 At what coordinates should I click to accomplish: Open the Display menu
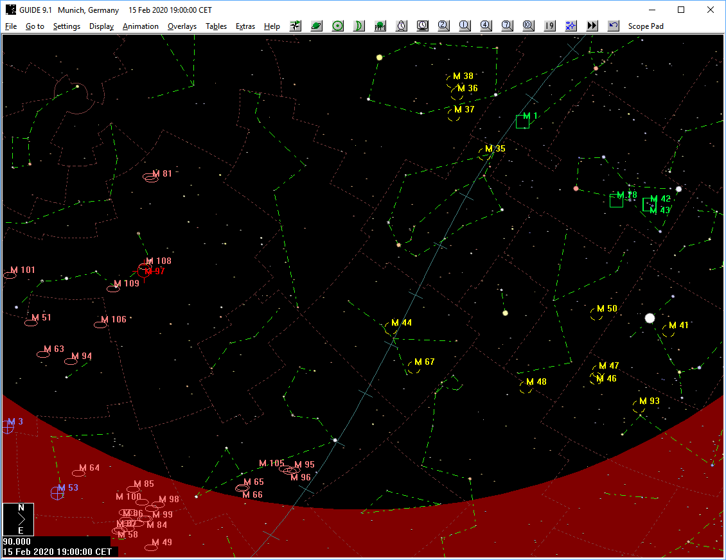pos(102,26)
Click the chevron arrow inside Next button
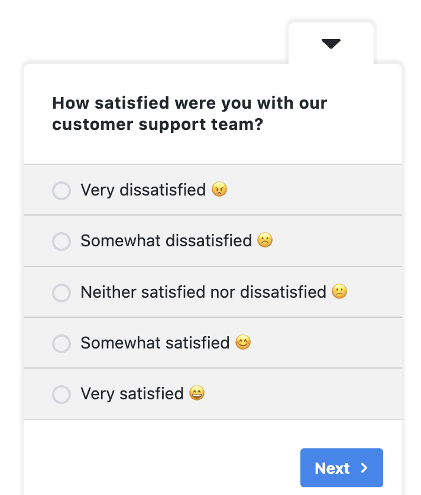The image size is (421, 495). click(x=364, y=468)
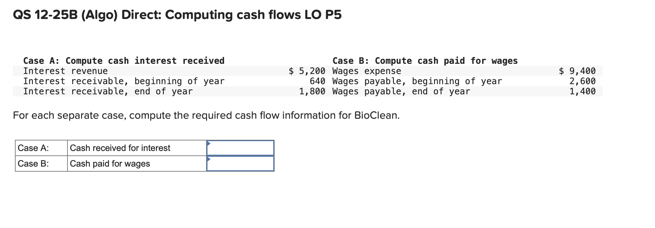Click the blue flag marker on Case A input
Screen dimensions: 655x228
tap(210, 144)
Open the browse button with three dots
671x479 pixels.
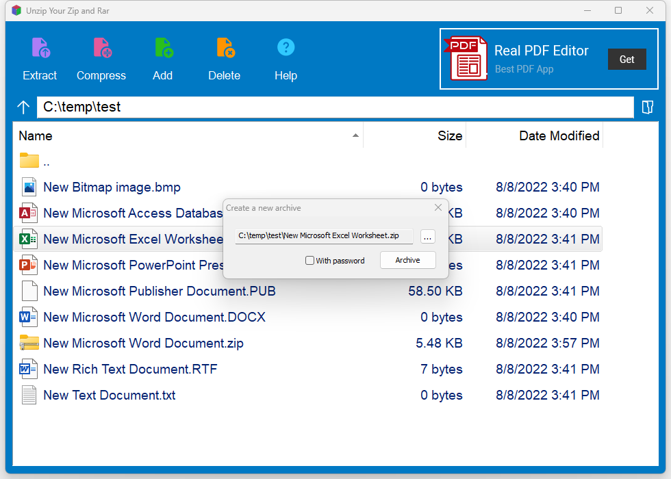(427, 237)
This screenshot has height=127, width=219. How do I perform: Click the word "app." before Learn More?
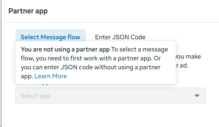click(x=26, y=76)
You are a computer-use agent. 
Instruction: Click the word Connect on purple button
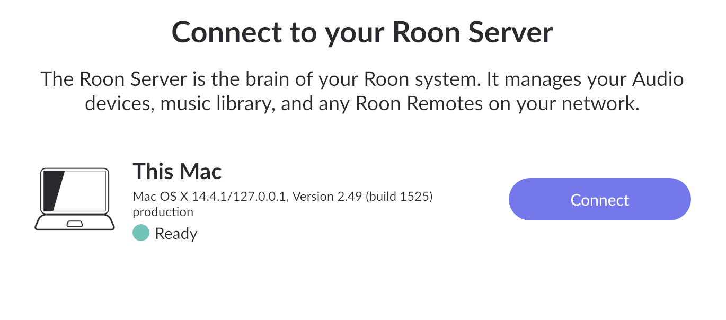(599, 200)
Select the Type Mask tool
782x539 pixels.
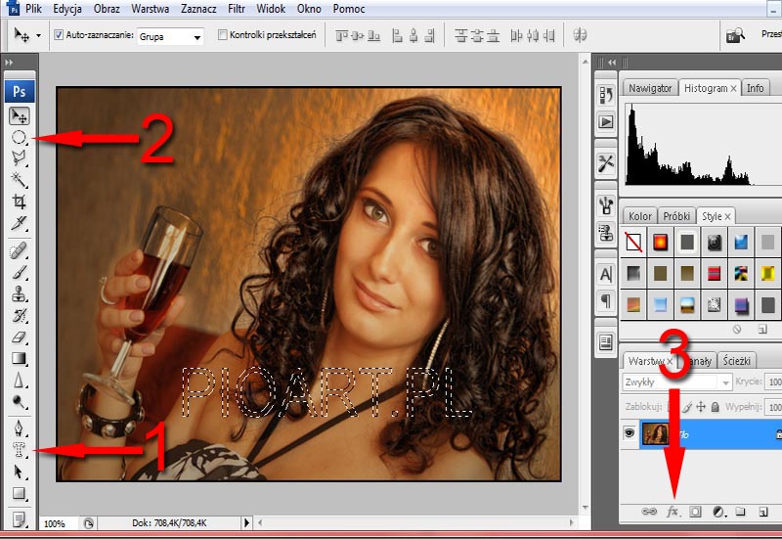tap(19, 450)
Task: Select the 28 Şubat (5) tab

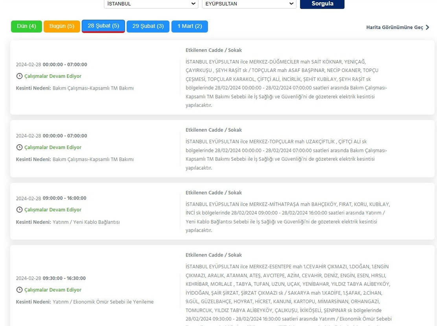Action: coord(103,26)
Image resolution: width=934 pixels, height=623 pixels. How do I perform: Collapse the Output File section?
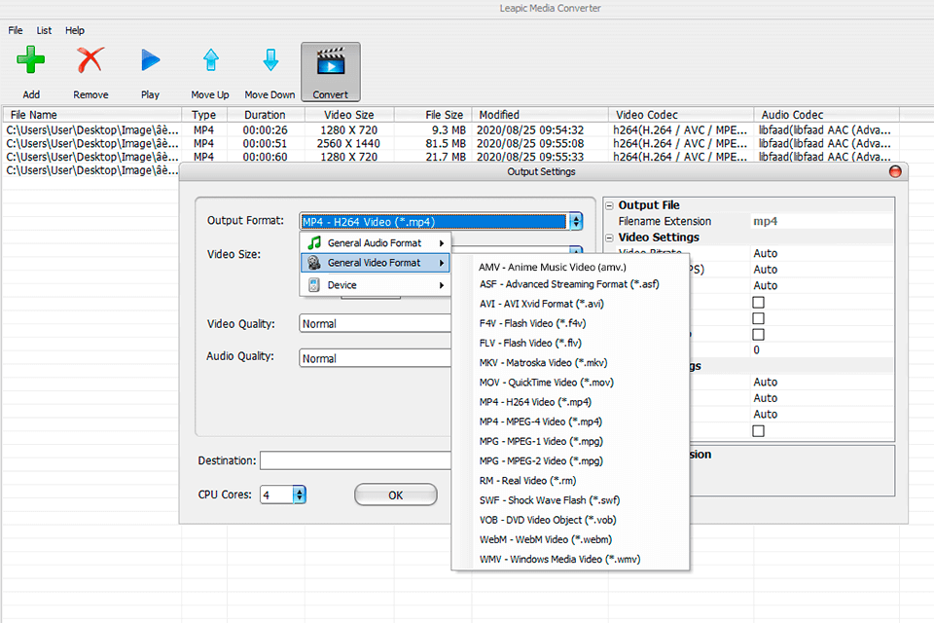point(609,205)
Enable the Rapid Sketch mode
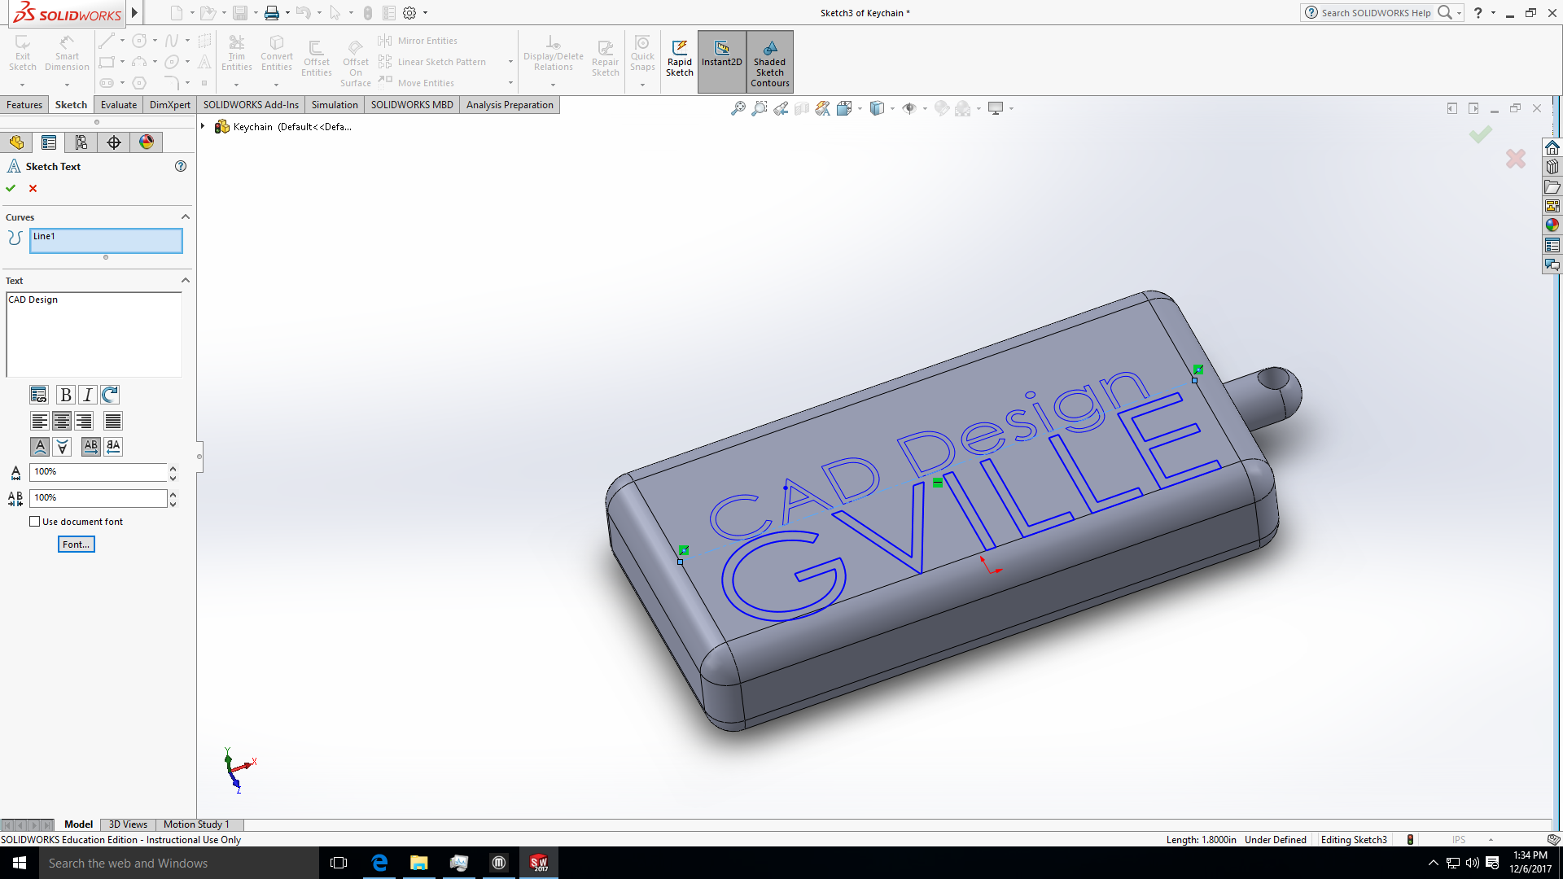This screenshot has height=879, width=1563. (680, 57)
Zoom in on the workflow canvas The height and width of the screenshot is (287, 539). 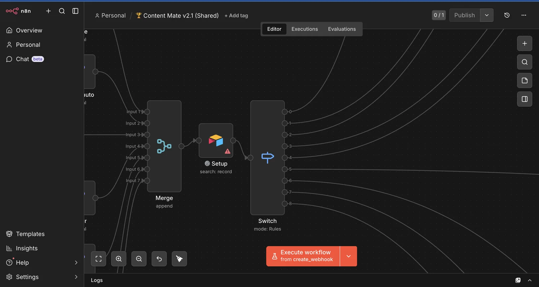(119, 259)
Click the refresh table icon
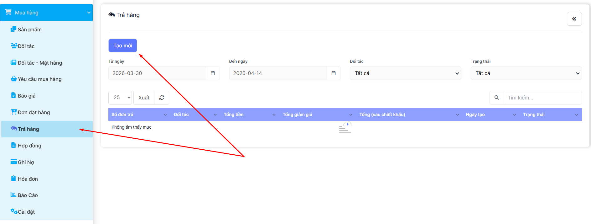This screenshot has width=591, height=224. [162, 98]
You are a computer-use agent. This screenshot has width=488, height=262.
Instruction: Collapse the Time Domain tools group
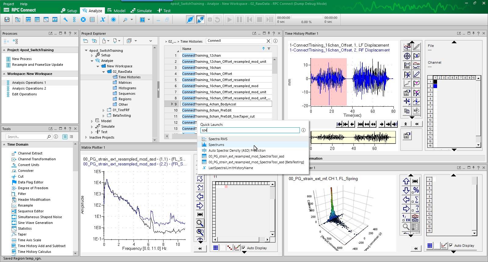click(x=4, y=145)
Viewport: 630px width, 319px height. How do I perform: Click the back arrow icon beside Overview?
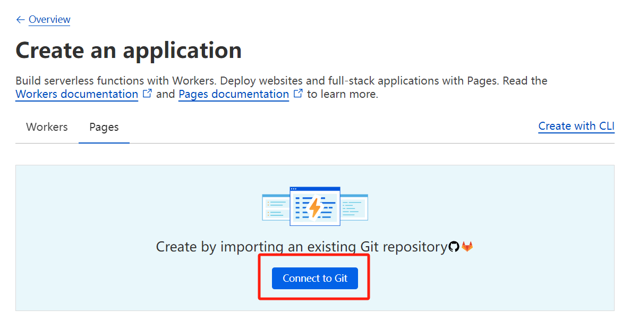point(20,20)
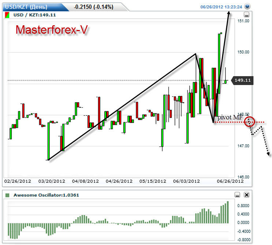Click the 149.11 current price tag

coord(242,81)
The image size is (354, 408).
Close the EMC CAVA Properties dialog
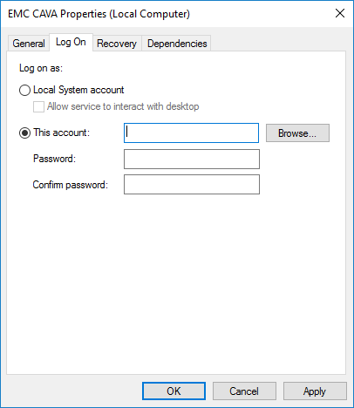pos(340,13)
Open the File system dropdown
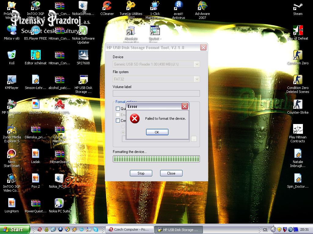This screenshot has height=234, width=313. click(x=197, y=79)
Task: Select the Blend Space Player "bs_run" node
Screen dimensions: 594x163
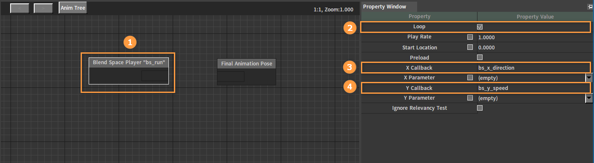Action: coord(129,62)
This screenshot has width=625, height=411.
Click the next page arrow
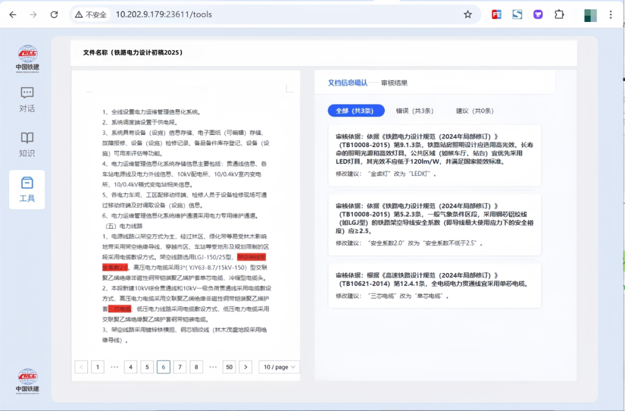[246, 367]
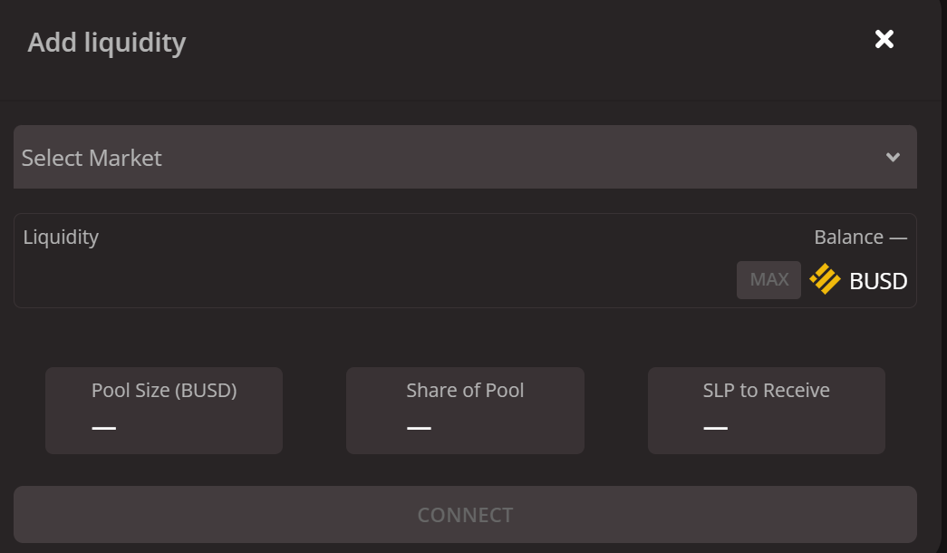Click the Balance label

point(848,237)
────────────────────────────────────────
• WHAT IS EXPECTED
Count the lines of the items above that contain the word "File", matching case exactly, and give only the number.

• RESPONSE TO THE EXERCISE
2